プロイセンの軍人カール・フォン・クラウゼヴィッツは『戦争論』で戦争が人々の敵対感情を引き起こすとは限らないと指摘していました。交戦国のいずれかが敵対的な意図を持っていない限り戦争行為は始まりませんが、それは必ずしも敵対的な感情を持っていることを意味しません。
「たとえいかに粗野な本能的憎悪感といえども、敵対的な意図なくしては相闘うには至らない。これに反して、敵対的な意図があるときは、敵対的な感情が全然伴わなくとも、あるいは少なくとも全然表面上にその感情が現れなくとも相闘うに至る場合が数多くある。非文明国民のもとでは感情に属する意図が多く、文明国民のもとでは理性に属する意図が支配的である。もっともこの差異は、その国民の文明、非文明によって生まれるのではなく、それに伴う社会状態や諸制度等によって生まれるものである。したがってこの差異は必ずしもすべての場合にあてはまるというのではなく、概して多くの場合にあてはまるというにすぎない」
クラウゼヴィッツの見解では、「文明国」であるか、「非文明国」であるかによって敵対感情の程度が変わり、それによって戦争の仕方が変化するという見方は正しくありません。たとえ近代化された文明国でも、敵国に対して激しい憎悪、嫌悪といった感情的基盤に基づいて戦争行為が遂行されることもあり得るためです。
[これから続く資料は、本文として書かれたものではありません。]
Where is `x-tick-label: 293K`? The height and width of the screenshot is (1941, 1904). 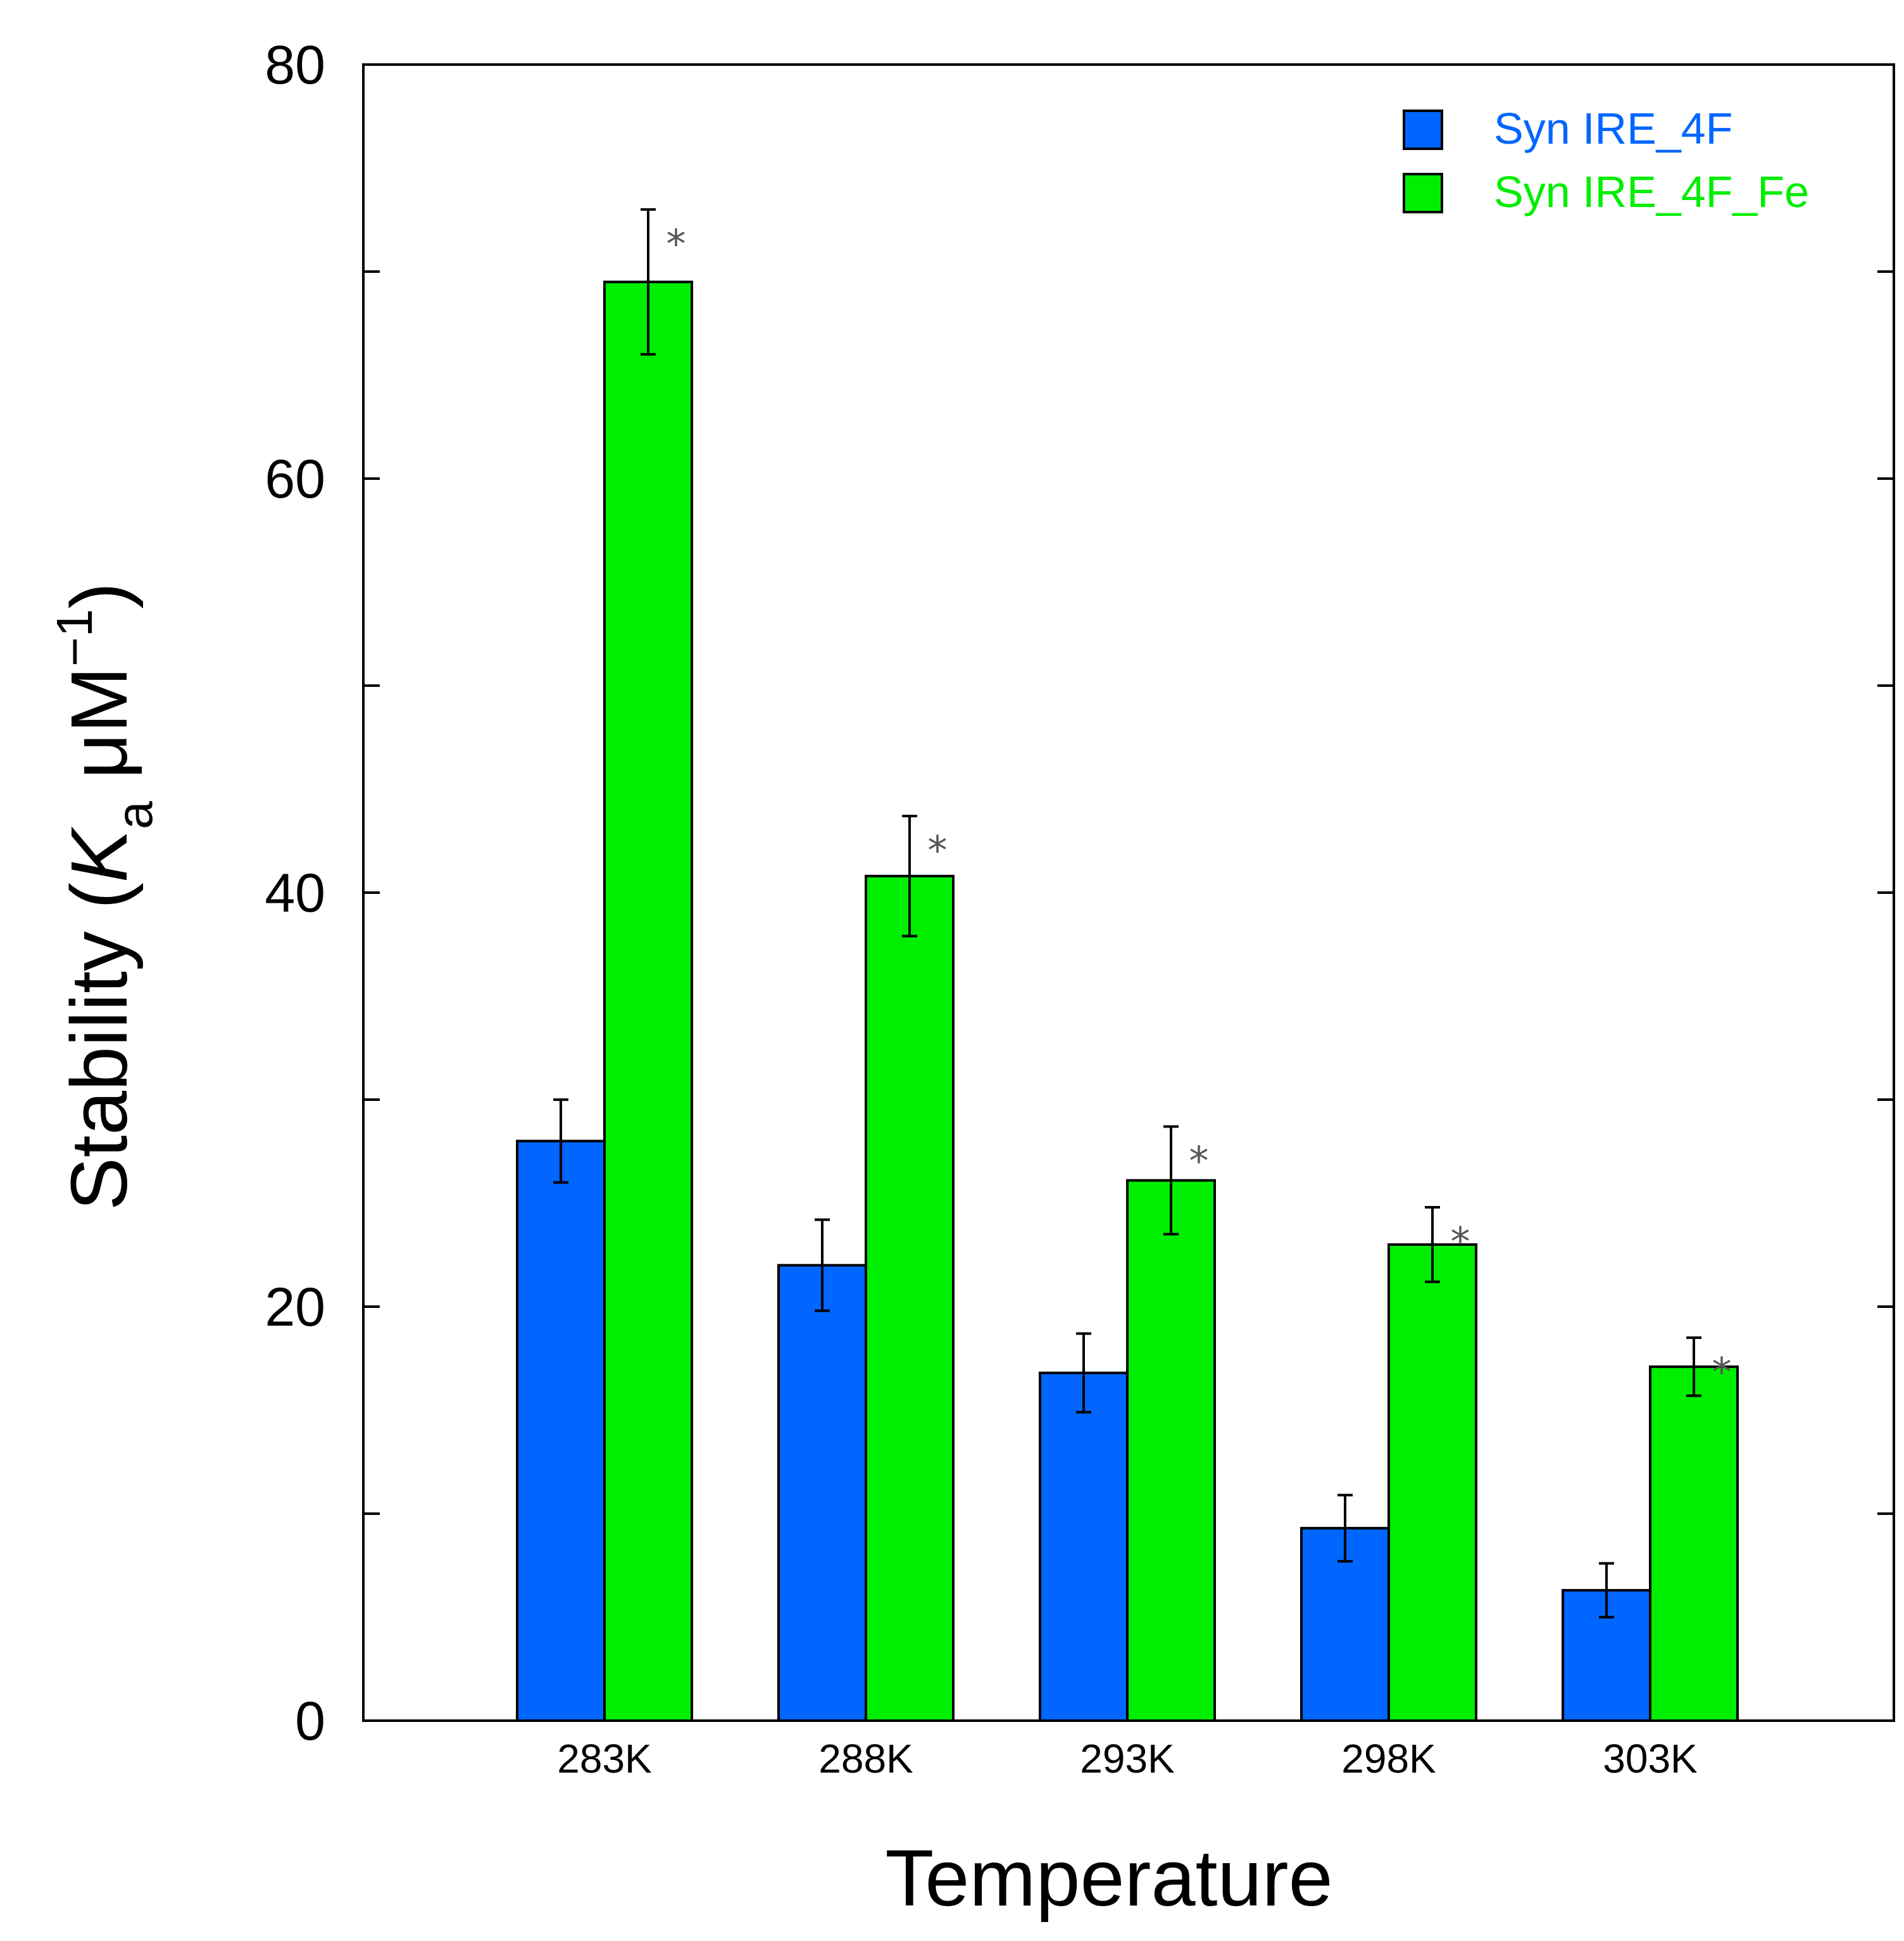 x-tick-label: 293K is located at coordinates (1127, 1759).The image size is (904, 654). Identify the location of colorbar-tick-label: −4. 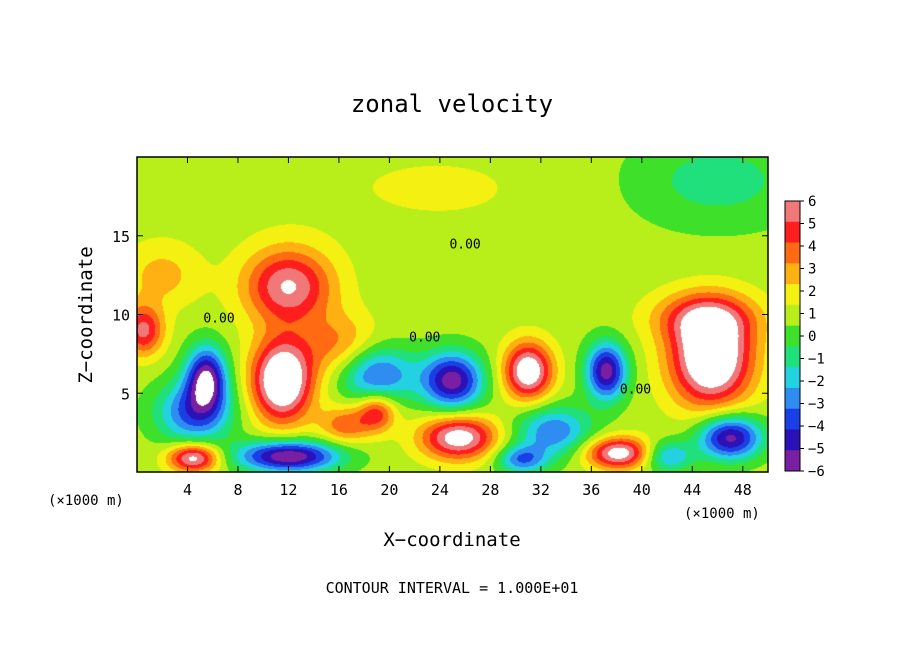
(816, 427).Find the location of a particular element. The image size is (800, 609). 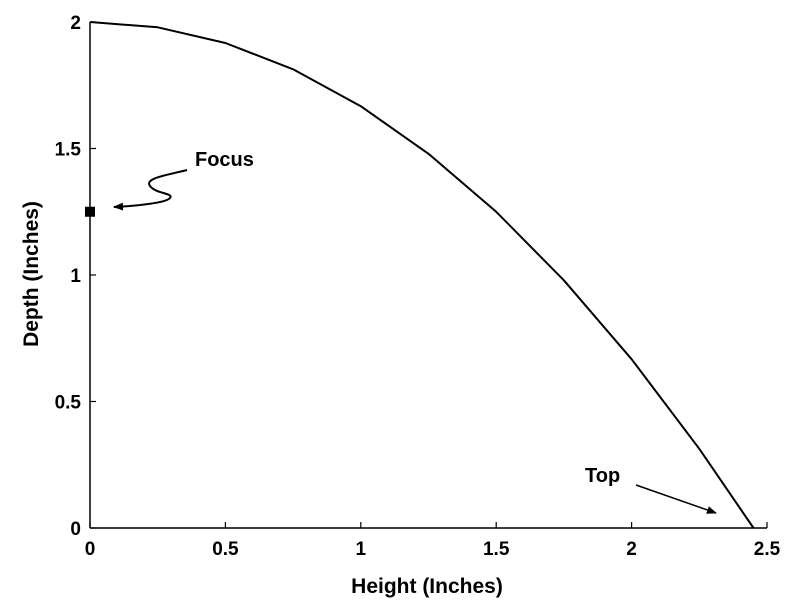

focus-arrow is located at coordinates (150, 190).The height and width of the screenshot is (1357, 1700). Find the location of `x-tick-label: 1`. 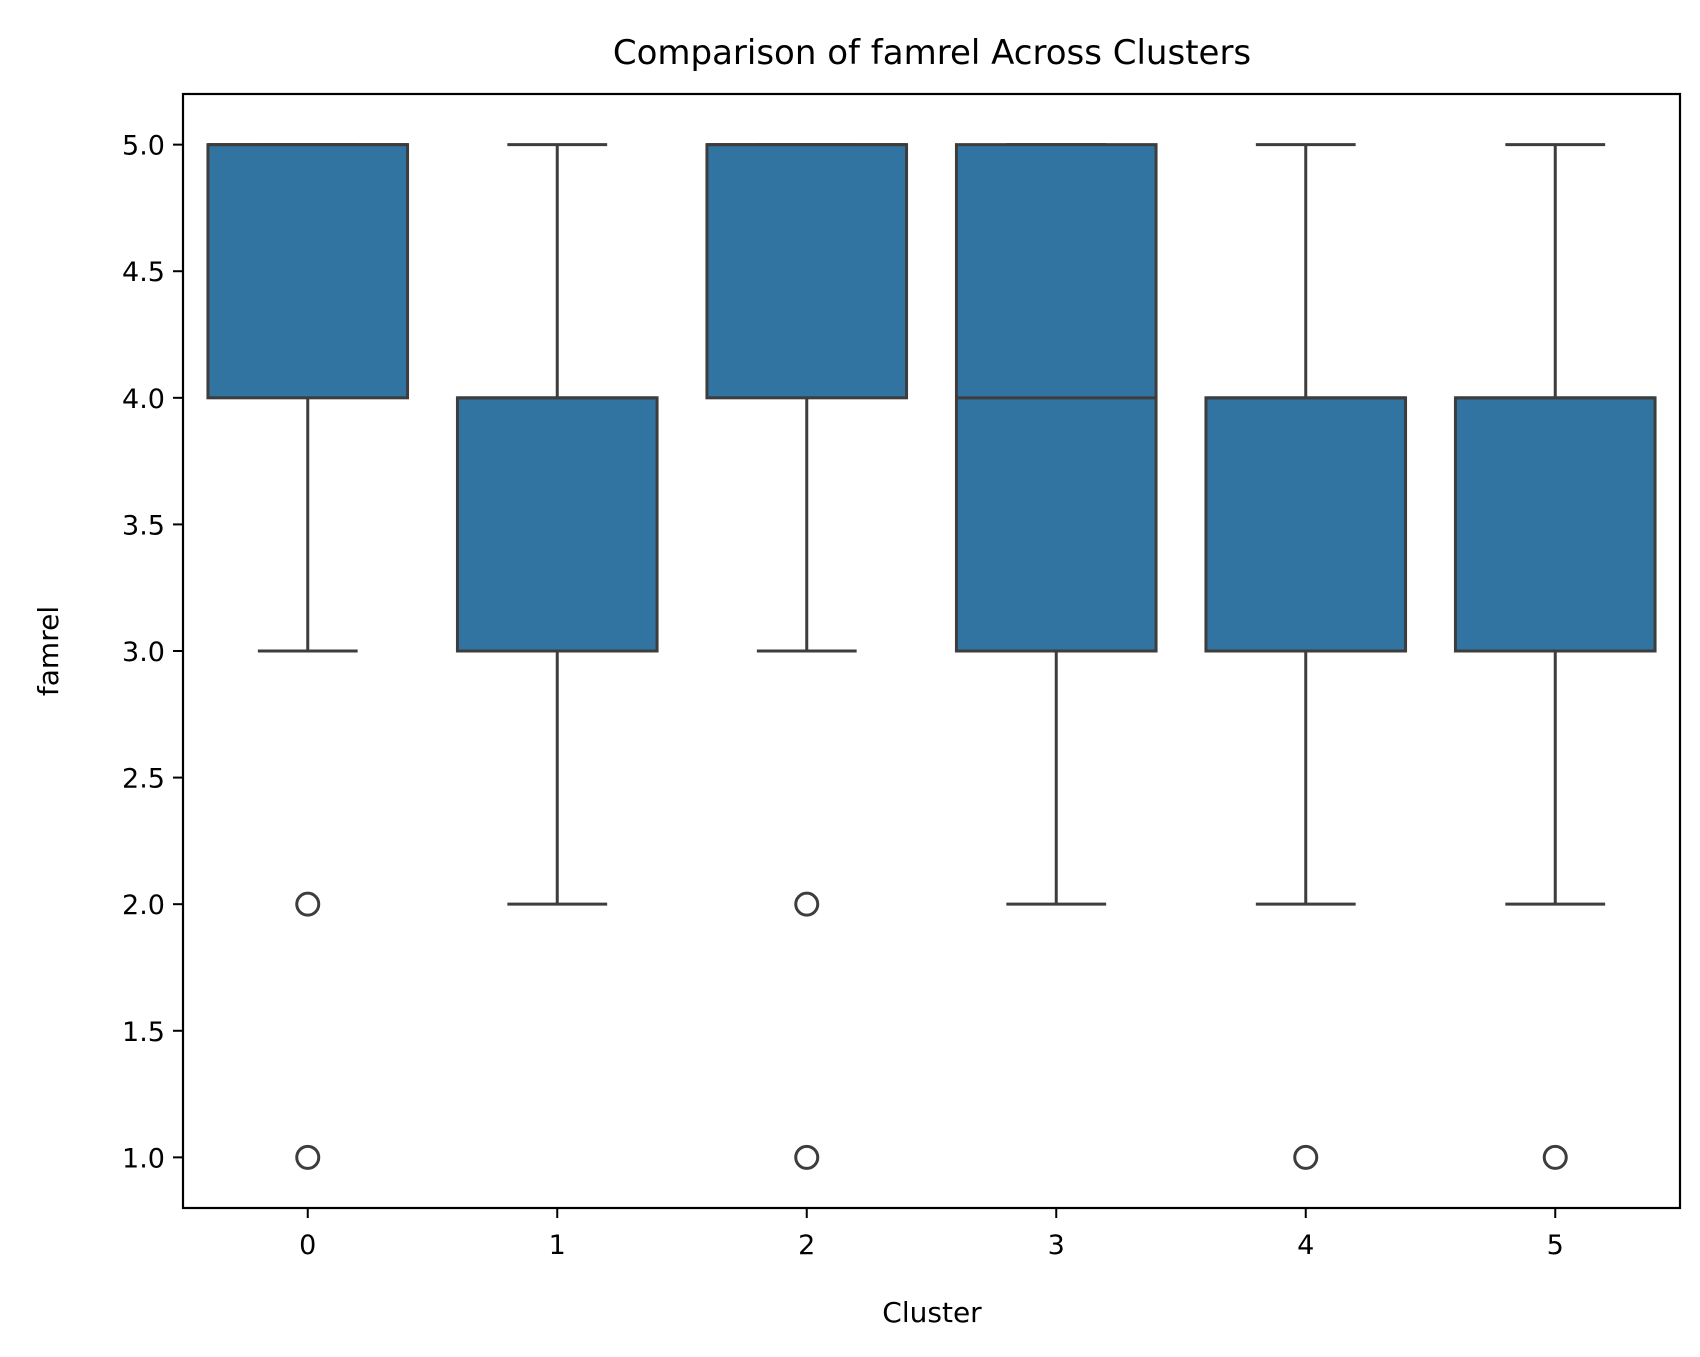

「それゆえ、文明国民の戦争を単なる理性的行為に還元し、一切の敵対感情とは無縁のものと考えることほど間違った見方はない。もしそのように考えるのが正当なら、戦闘力という物理的量塊はもはや現実的には必要でなくなり、戦争とは物理的量塊の相互関係、つまり一種の行為の代数学のことにほかならないことになってしまうだろう」
ちなみに、この敵対感情の程度を決定づけるのは、「両国の敵対的利害関係の重要さ」と、「その利害関係の継続期間」の2つの要因で規定されるともクラウゼヴィッツは指摘しています(同上、38頁)。この指摘は、戦争がより激しさを増し、あるいは長期化するほど、交戦国の国民の間で敵対感情が高まりやすくなることを示唆したものとして解釈できます。